▶ **Data to process**
[Start of Attachment]

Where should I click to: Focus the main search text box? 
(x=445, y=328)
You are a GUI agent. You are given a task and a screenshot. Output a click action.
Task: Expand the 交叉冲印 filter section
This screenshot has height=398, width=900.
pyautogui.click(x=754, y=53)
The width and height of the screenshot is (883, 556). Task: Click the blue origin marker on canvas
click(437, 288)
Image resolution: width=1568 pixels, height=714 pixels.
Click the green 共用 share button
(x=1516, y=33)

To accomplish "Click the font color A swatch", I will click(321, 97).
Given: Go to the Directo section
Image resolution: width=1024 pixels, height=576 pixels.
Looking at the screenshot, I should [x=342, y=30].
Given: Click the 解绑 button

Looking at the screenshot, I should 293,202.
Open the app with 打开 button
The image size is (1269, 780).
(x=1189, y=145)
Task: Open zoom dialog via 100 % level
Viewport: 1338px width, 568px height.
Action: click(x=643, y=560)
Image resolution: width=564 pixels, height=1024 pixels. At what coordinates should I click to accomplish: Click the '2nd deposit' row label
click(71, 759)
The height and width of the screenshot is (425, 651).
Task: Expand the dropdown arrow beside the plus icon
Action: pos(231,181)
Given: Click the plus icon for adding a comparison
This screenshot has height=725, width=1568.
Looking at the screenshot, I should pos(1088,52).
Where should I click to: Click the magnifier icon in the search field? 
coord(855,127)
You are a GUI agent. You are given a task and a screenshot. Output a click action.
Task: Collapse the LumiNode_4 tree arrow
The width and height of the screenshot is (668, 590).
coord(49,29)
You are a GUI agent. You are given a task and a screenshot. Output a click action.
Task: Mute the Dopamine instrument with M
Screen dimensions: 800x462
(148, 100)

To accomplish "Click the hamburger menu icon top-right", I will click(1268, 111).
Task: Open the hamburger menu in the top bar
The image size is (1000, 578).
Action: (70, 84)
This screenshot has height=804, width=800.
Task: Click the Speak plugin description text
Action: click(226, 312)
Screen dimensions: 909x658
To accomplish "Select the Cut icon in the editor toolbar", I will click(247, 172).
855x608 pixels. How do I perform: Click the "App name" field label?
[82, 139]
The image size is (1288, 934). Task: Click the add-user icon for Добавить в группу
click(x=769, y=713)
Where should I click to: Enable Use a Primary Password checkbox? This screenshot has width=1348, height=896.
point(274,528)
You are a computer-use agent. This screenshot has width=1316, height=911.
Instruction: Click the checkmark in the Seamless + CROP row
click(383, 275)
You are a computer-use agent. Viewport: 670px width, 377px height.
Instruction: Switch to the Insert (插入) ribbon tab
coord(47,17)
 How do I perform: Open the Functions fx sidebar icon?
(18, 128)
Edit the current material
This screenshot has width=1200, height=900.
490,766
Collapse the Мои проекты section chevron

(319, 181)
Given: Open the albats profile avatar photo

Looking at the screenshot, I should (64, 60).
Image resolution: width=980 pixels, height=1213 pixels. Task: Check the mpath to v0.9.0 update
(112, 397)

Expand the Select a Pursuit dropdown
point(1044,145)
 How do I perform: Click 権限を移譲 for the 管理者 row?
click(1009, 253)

[End of Attachment]

For an answer, give a copy of every line in the listing that holds the word "hamburger".

▶ **Output for this task**
To accomplish "Click the hamburger menu icon top-right", I will click(1268, 111).
Task: Open the hamburger menu in the top bar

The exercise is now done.